唐雲不出意料回答:“推了。”說着合上報紙把眼鏡摘下來,因為眼鏡鏈原因,順勢挂在了雪白脖子上。“你想吃點什麽,我給你去買。”
“吃什麽啊。”言不喜剛睡醒,滿腦子豆腐渣還不忘耍流氓,咧着嘴仰頭朝他笑。“吃你行嗎?”
“古時候都講究救命之恩以身相許,咱倆沒有那麽深的恩情,夠不上以身相許約一炮總可以吧。”
唐雲挑了下眉梢。“你的恩情,就值走個腎?”
“開個玩笑。”言不喜緩慢朝前伸開受傷的手臂,傷口因為縫合,随着扯動痛楚清晰傳來。
“我不餓。”他道:“我差不多了,咱們走吧。”
他只是手臂上挨了一刀子,沒必要矯情的住兩天醫院,何況住院費都是唐雲在掏,這人平日打那麽多工,家裏應該不富裕。
唐雲順從的找了醫生給他辦出院手續。
昨天的片子他看過,沒什麽問題,何況這人能嚎能睡,比現在社會上大部分人都健康。
言不喜的大摩托還留在大排檔那邊,短時間裏是沒什麽機會寵幸它了。唐雲打車把他送回了家。

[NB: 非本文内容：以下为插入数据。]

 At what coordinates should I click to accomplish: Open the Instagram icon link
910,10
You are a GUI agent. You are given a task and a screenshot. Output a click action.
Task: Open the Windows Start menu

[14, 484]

“進去坐坐呗。”小區門口,言不喜死皮賴臉把唐雲從出租車上往下拽,由于一只手不方便,廢了半天勁也沒給拉下來。
司機師傅終于忍不住,眉頭一擰。“你們到底下不下。”
言不喜悠然瞅着唐雲,好想他不答應就真能頂着司機師傅殺人一樣的目光跟他耗下去。
唐雲到底吃了要臉的虧,不到一分鐘就被迫從車裏鑽出來。
車門咣一聲被關上,司機還沒來得及罵,言不喜就已經利落的給人掃了一百塊錢小費,道了聲:“不好意思啊,兩口子吵架,麻煩了。”
唐雲站在路邊消極地盯着這無時無刻不像個二世祖的人。
“你這麽看我幹什麽?”言不喜在出租車尾氣裏轉過身來,一只手臂伸過來攬他肩膀。“走,帶你認認門,免得以後回家連路都找不到。”
迎面走來一個大媽,見兩個俊俏小夥子勾肩搭背,不由投來了質疑目光。唐雲把人推開一些。“咱倆不熟。”
言不喜揚起唇角笑。“以後就熟了。”
他住的是大學城周圍最好的高檔小區,連保潔阿姨都得用指紋開門,每年光安保費就是一筆不小的數字。
唐雲見他開了指紋鎖又開了密碼鎖,帶着譏诮道:“你是睡了誰的媳婦兒,怕被人半夜敲鎖進去打斷腿嗎?”
言不喜無奈攤手,一只手拉開沉重的大門把唐雲讓進去。“我媽讓人給弄的,就怕我不知道收斂露富,讓人盯上給我綁架了。”
唐雲進門,主動在玄關換了鞋。
言不喜的家跟想象中不一樣。不算太大但收拾的很幹淨,牆上沒有露骨的比基尼大海報,茶幾上沒有形形色色光盤和亂七八糟的泡面薯片垃圾袋,連什麽雅俗共賞的大香爐菩提串都沒有,布藝沙發上整齊的放着三個簡單棉麻的抱枕,整體灰白裝修風格,電視牆上挂着幾幅莫奈的《睡蓮》。
“坐吧。”言不喜踢了拖鞋進廚房。“我家沒有茶,咖啡跟酒選一個吧。”
唐雲擡了擡眼皮。“不用麻煩了。”這人胳膊上的傷絲毫不影響那股子醉翁之意不在酒的心思。
“那就咖啡吧。”言不喜主動給他選了,廚房門開着,唐雲清晰聽到他在裏邊忙碌,找杯子、拆袋子、燒水聲響在安靜的房子裏被無限放大,風吹過潔白窗簾掃着地板,唐雲膝蓋上的手指屈了屈。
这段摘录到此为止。